To identify the novel receptor tyrosine kinases (RTKs) critical to the proliferation of hematopoietic stem cells, we performed polymerase chain reaction-based cloning from highly purified murine hematopoietic stem cells. Lineage marker-negative, c-KIT-positive, and Ly6A/E- or Sca-1-positive (Lin-c-KIT+Sca-1+) cells were sorted by a fluorescence-activated cell sorter. Two sets of degenerate oligonucleotide primers were directed to the conserved sequences of the catalytic domain, and were used to amplify cDNAs that encode protein tyrosine kinases (PTKs). One hundred cDNA clones were sequenced and 8 RTKs were identified, as well as 12 non-RTKs and 2 serine/threonine kinases. Sixteen cDNAs were identical to the known kinase genes (PKC beta, JAK-1, JAK-2, TYK-2, HCK, FGR, FYN, BLK, c-FES, FER, c-ABL, c-KIT, FLK-1, FLK-2, IGF1R, and ECK). Six novel cDNA sequences (stk series) were identified. However, three of them turned out to be BPK, RYK, and TEK. The remaining three showed high homology to S6 kinase II, JAK-2, and v-SEA/c-MET, respectively. Characterization of full-length cDNA sequence of the v-SEA/cMET-related gene showed that this was a novel RTK gene and we named this gene STK (stem cell-derived tyrosine kinase). We identified two distinct forms of STK cDNA; the short one encoded a putative truncated protein that lacked most of the extracellular domain. STK was expressed at various stages of hematopoietic cells, including stem cells, but we could not detect any apparent expression in other adult tissues. The expression of the truncated form of mRNA was more predominant than that of the complete form. STK was assigned by fluorescent in situ hybridization to the R-positive F1 band of chromosome 9, the same region to which hepatic growth factor-like protein has been assigned. Characterization of these PTKs, including STK, will be helpful to elucidate the molecular mechanism of the growth regulation of hematopoietic stem cells.

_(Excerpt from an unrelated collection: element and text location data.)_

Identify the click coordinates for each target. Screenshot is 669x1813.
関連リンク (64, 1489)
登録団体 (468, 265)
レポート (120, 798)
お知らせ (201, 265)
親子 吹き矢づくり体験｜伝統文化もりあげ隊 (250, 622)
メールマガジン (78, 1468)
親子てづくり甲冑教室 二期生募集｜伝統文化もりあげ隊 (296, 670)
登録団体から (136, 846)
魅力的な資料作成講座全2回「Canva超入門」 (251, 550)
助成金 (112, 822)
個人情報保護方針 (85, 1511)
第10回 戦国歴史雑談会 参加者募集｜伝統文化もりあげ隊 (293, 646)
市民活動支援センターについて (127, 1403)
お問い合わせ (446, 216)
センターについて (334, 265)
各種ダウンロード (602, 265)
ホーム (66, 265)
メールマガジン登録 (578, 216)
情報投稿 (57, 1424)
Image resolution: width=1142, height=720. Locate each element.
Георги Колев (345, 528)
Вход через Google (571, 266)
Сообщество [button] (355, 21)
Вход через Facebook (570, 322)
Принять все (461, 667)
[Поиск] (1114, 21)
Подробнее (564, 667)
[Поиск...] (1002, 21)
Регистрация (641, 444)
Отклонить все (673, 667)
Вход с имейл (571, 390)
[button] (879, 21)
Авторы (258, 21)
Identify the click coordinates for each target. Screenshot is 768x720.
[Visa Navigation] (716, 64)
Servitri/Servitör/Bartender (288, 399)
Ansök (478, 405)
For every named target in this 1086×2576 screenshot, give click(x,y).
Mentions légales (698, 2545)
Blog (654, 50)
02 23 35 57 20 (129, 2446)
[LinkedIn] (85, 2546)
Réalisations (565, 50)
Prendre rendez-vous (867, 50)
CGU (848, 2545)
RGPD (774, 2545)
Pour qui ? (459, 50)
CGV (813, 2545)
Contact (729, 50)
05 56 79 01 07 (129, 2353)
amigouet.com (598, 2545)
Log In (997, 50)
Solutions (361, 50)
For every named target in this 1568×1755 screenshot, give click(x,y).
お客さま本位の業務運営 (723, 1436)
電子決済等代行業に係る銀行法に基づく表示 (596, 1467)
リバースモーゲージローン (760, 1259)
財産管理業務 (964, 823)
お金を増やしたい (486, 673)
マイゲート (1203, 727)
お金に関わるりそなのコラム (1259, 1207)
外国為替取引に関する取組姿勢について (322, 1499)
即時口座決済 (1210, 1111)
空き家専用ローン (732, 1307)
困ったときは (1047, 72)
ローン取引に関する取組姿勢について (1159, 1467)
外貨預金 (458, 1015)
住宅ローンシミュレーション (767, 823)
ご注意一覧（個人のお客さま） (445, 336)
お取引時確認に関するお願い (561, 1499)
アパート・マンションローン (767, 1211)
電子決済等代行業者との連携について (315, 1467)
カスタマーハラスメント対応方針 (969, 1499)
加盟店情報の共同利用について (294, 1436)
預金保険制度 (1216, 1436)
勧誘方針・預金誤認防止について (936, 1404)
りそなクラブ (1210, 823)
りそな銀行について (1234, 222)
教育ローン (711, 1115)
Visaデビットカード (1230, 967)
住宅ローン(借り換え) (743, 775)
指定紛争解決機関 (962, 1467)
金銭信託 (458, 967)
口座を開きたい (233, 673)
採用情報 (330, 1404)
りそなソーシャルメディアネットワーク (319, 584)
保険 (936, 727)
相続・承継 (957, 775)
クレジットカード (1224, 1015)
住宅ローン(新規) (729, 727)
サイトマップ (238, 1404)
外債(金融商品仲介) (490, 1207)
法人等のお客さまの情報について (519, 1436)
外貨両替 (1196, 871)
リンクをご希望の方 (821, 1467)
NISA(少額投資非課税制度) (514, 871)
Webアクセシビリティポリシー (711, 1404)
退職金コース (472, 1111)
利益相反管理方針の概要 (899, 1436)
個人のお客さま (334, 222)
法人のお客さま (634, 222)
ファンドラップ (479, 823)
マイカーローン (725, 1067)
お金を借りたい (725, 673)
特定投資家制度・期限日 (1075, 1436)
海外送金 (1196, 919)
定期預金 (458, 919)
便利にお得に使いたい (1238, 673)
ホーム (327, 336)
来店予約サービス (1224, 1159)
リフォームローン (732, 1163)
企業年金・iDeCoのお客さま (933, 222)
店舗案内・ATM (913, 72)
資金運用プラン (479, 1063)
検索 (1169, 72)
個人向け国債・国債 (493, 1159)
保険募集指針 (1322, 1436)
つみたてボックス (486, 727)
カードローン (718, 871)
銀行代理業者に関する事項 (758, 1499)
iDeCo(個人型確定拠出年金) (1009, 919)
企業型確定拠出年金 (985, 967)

为了鉴定对造血干细胞增殖至关重要的新型受体酪氨酸激酶(RTK),我们从高度纯化的小鼠造血干细胞中进行了基于聚合酶链反应的克隆。通过荧光激活细胞分选仪分选谱系标志物阴性、c-KIT阳性以及Ly6A/E或Sca-1阳性(Lin-c-KIT+Sca-1+)的细胞。两组简并寡核苷酸引物针对催化结构域的保守序列,用于扩增编码蛋白酪氨酸激酶(PTK)的cDNA。对100个cDNA克隆进行测序,鉴定出8种RTK、12种非RTK和2种丝氨酸/苏氨酸激酶。16个cDNA与已知激酶基因(PKCβ、JAK-1、JAK-2、TYK-2、HCK、FGR、FYN、BLK、c-FES、FER、c-ABL、c-KIT、FLK-1、FLK-2、IGF1R和ECK)相同。鉴定出6个新的cDNA序列(stk系列)。然而,其中3个结果是BPK、RYK和TEK。其余3个分别与S6激酶II、JAK-2和v-SEA/c-MET具有高度同源性。对v-SEA/cMET相关基因全长cDNA序列的表征表明,这是一个新的RTK基因,我们将该基因命名为STK(干细胞衍生的酪氨酸激酶)。我们鉴定出两种不同形式的STK cDNA;短的一种编码一种推定的截短蛋白,该蛋白缺乏大部分细胞外结构域。STK在造血细胞的各个阶段表达,包括干细胞,但在其他成年组织中未检测到任何明显表达。截短形式的mRNA表达比完整形式更占优势。通过荧光原位杂交将STK定位于9号染色体的R阳性F1带,肝生长因子样蛋白也定位于该区域。对包括STK在内的这些PTK的表征将有助于阐明造血干细胞生长调节的分子机制。